No ISGROUPS= or all items in one group


(bottom category) 0

example: 0 0

place holder for bottom category of rating scale in case it is not observed in the data

(category number) (anchor value)

example: 2 1.5

Andrich threshold (step calibration) between categories 1 and 2 is anchored at 1.5 for all items (unless overridden)

ISGROUPS= specifies more than one group of items or PCM


(item number) (bottom category) 0

example: 34 0 0  ; place holder for bottom category

For item 34 and all items in the same ISGROUPS= group, place holder for bottom category in case it is not observed in the data

(item number) (category number) (anchor value)

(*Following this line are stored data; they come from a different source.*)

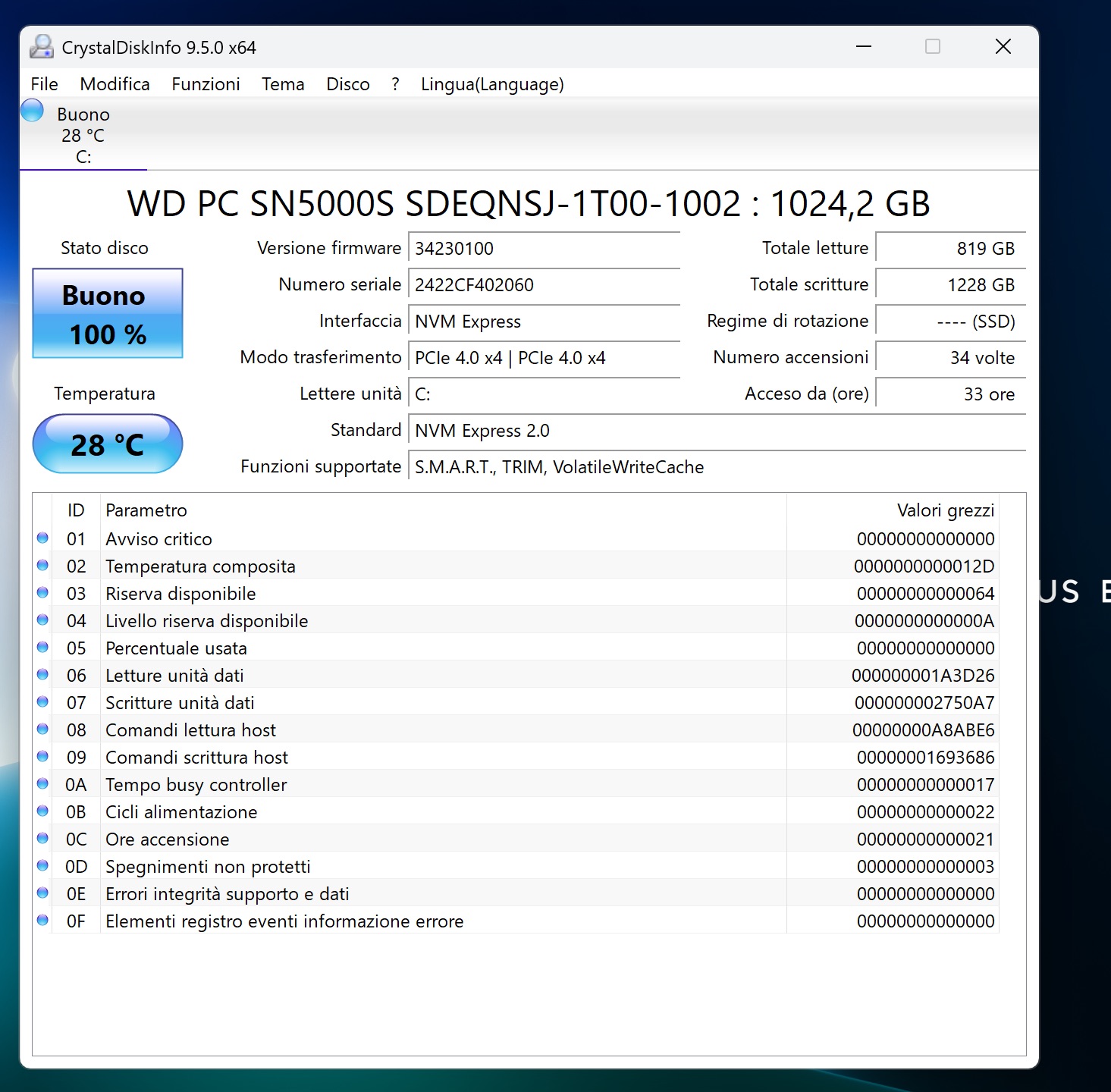Open the File menu
The height and width of the screenshot is (1092, 1111).
click(x=44, y=84)
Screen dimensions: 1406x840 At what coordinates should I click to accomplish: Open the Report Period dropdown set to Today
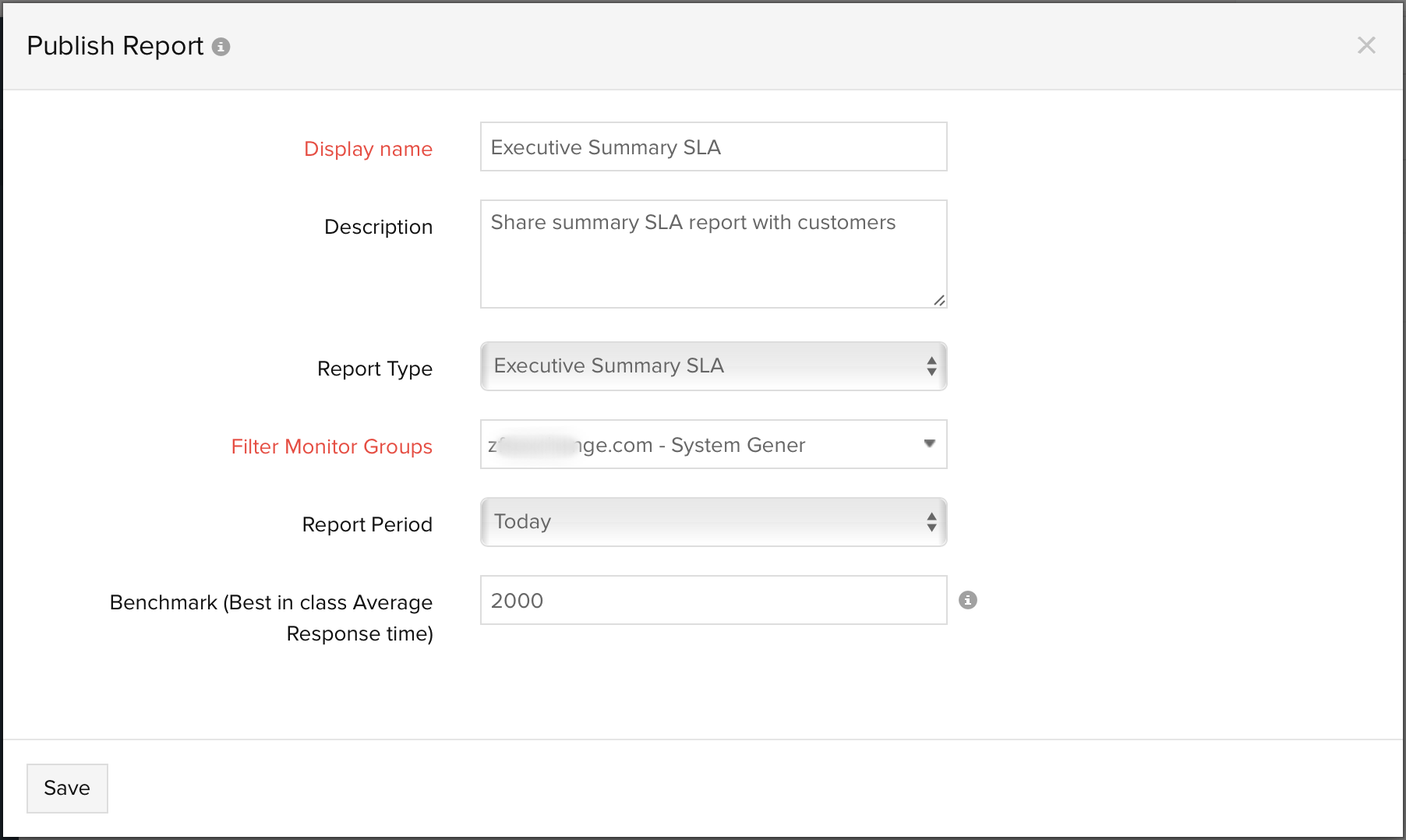click(x=701, y=522)
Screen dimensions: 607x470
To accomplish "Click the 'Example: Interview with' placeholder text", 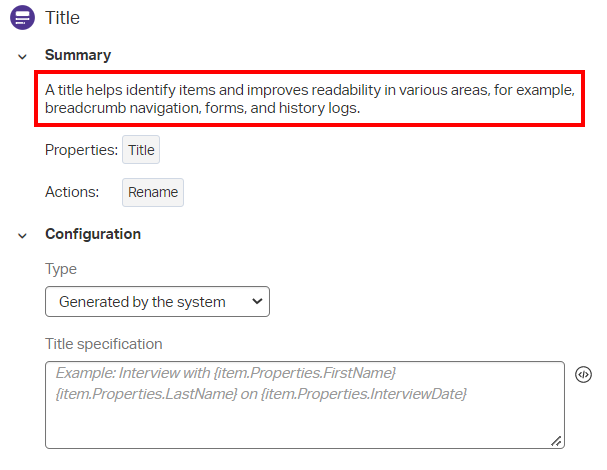I will 134,373.
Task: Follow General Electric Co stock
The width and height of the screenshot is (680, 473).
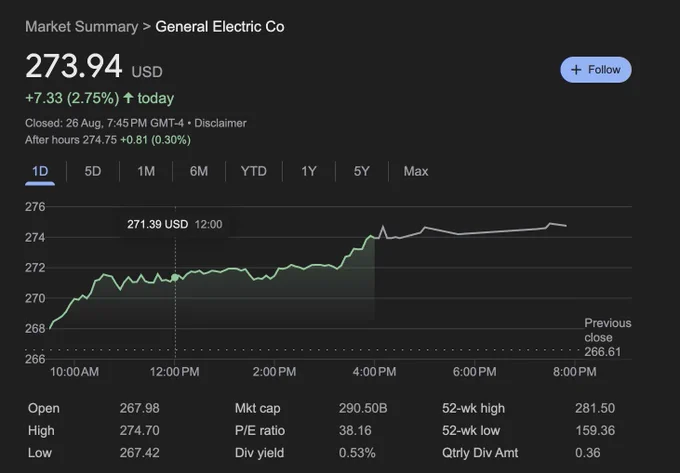Action: pyautogui.click(x=596, y=70)
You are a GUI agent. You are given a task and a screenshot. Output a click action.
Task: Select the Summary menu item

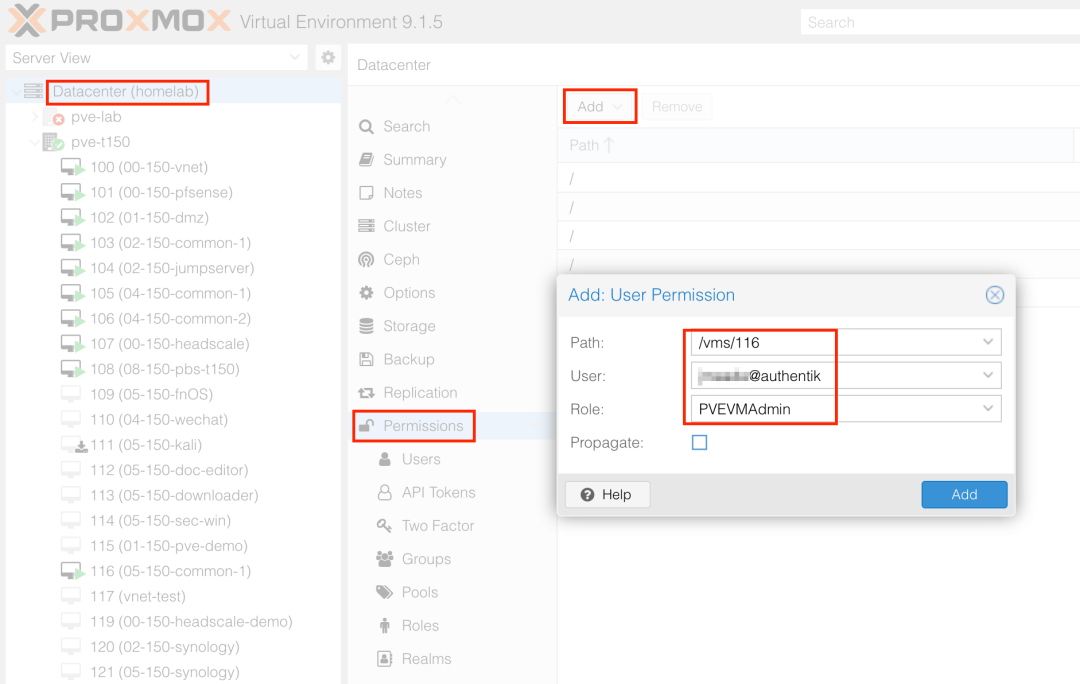pyautogui.click(x=414, y=160)
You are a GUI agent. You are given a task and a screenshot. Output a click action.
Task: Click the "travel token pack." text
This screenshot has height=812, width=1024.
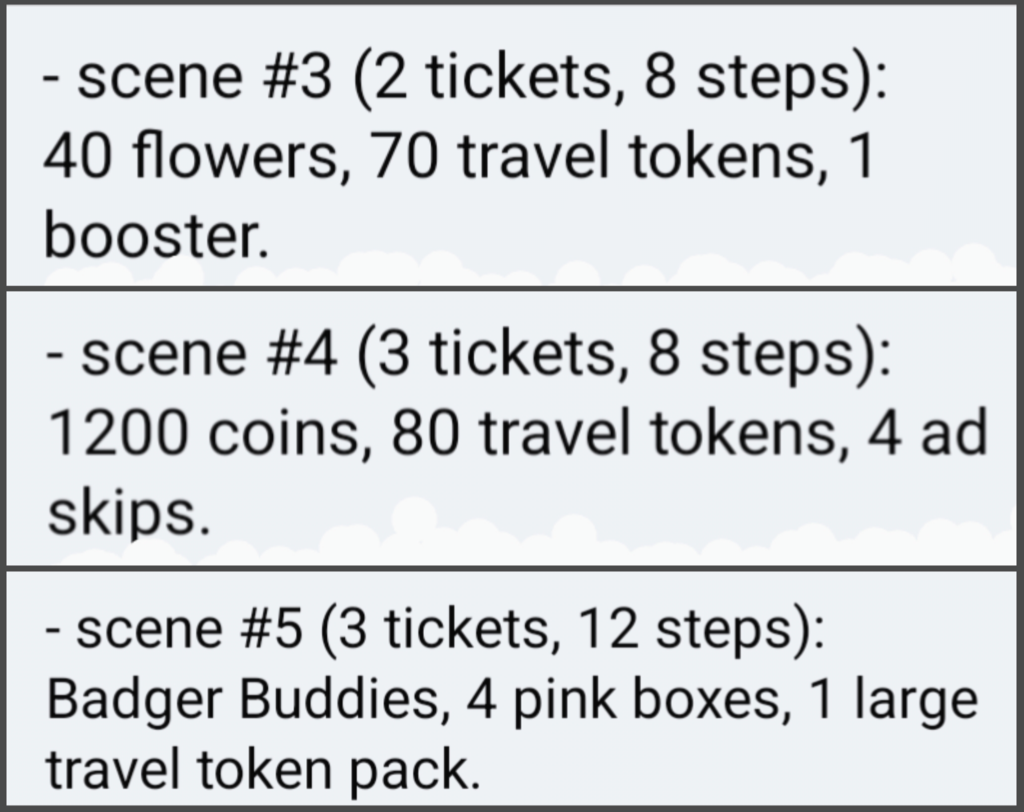[264, 771]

example: 34 2 1.5 ; Andrich threshold

For item 34 and all items in the same ISGROUPS= group, Andrich threshold (step calibration) between categories 1 and 2 is anchored at 1.5

(item number-item number) (category number) (anchor value)

example: 34-39 2 1.5

For items 34 to 39 and all items in the same ISGROUPS= group(s), Andrich threshold (step calibration) between categories 1 and 2 is anchored at 1.5

(1-NI=)  (category number) (anchor value)

example: 1-47 1 2.0

Specify the default value for a category threshold for all items (and so for all ISGROUPS= groups)

*

end of list

 

In order to anchor category structures, an anchor file must be created of the following form:

1. Use one line per category Rasch-Andrich threshold to be anchored.

2. If all items use the same rating scale (i.e. ISGROUPS=" ", the standard, or you assign all items to the same grouping, e.g ISGROUPS=222222..), then type the category number, a blank, and the "structure measure" value (in logits or your user-rescaled units) at which to anchor the Rasch-Andrich threshold measure corresponding to that category (see Table 3.2). Arithmetical expressions are allowed.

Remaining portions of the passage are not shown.